____ Records to use

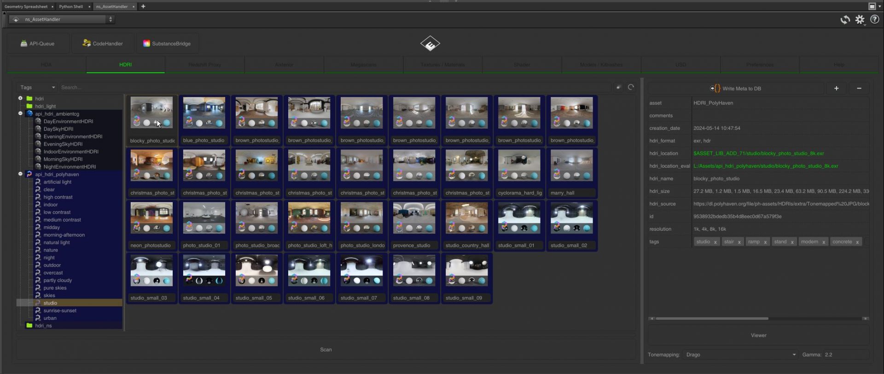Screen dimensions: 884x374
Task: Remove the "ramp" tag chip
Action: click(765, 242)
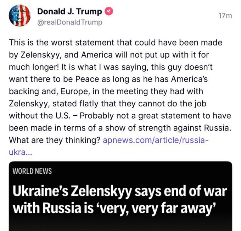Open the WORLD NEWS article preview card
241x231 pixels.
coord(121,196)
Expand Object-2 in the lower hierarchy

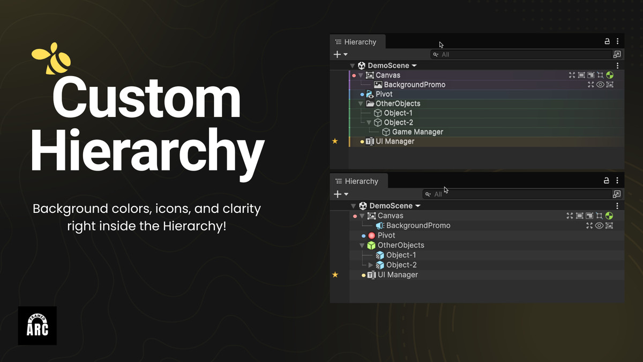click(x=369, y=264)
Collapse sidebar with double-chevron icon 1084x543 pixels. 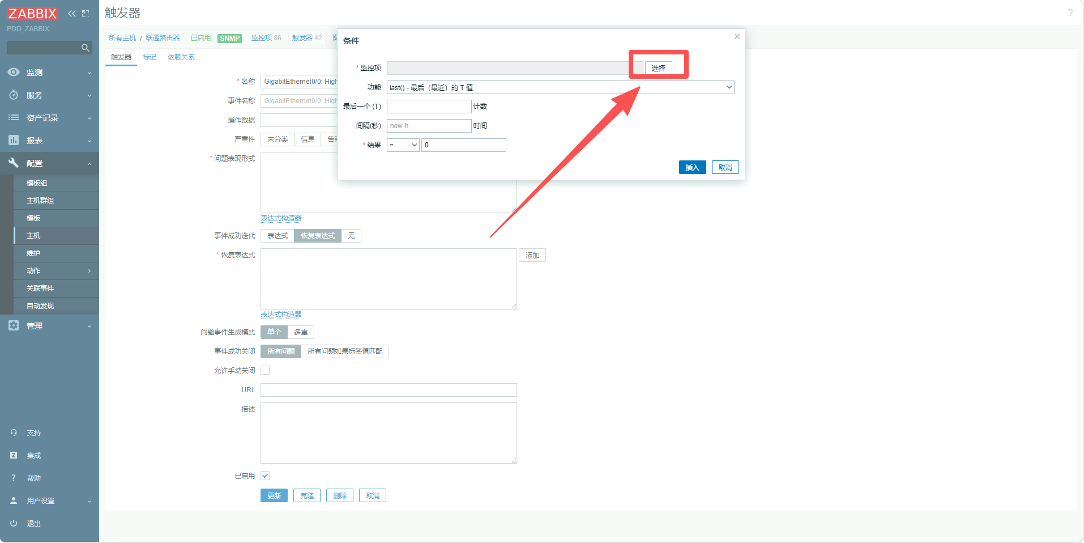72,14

________
____ Records to use

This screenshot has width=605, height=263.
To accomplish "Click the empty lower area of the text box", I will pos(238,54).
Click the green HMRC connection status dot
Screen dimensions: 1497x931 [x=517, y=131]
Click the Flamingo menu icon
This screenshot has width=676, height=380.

________
____ Records to use

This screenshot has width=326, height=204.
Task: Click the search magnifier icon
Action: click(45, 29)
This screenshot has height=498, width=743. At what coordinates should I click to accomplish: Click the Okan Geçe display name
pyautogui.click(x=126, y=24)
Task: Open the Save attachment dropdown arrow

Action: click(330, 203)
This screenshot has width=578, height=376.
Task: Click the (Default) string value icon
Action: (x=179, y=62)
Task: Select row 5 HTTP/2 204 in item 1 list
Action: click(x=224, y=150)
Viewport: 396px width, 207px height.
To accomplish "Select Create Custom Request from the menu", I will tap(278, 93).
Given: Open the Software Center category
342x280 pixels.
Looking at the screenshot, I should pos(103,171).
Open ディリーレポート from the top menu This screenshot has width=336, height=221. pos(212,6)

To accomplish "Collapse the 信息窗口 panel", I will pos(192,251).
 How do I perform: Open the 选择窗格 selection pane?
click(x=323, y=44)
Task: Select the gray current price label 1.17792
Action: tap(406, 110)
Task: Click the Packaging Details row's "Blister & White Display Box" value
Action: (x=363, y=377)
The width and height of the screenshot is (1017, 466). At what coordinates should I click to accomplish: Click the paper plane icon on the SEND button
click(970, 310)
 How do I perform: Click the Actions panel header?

________

* **Instructions to follow**
In the data above, find each line that uses the string "from". Copy it.

* **Your solution**
To accomplish "Select Create Custom Request from the menu", I will tap(278, 93).
Open ディリーレポート from the top menu This screenshot has width=336, height=221. pos(212,6)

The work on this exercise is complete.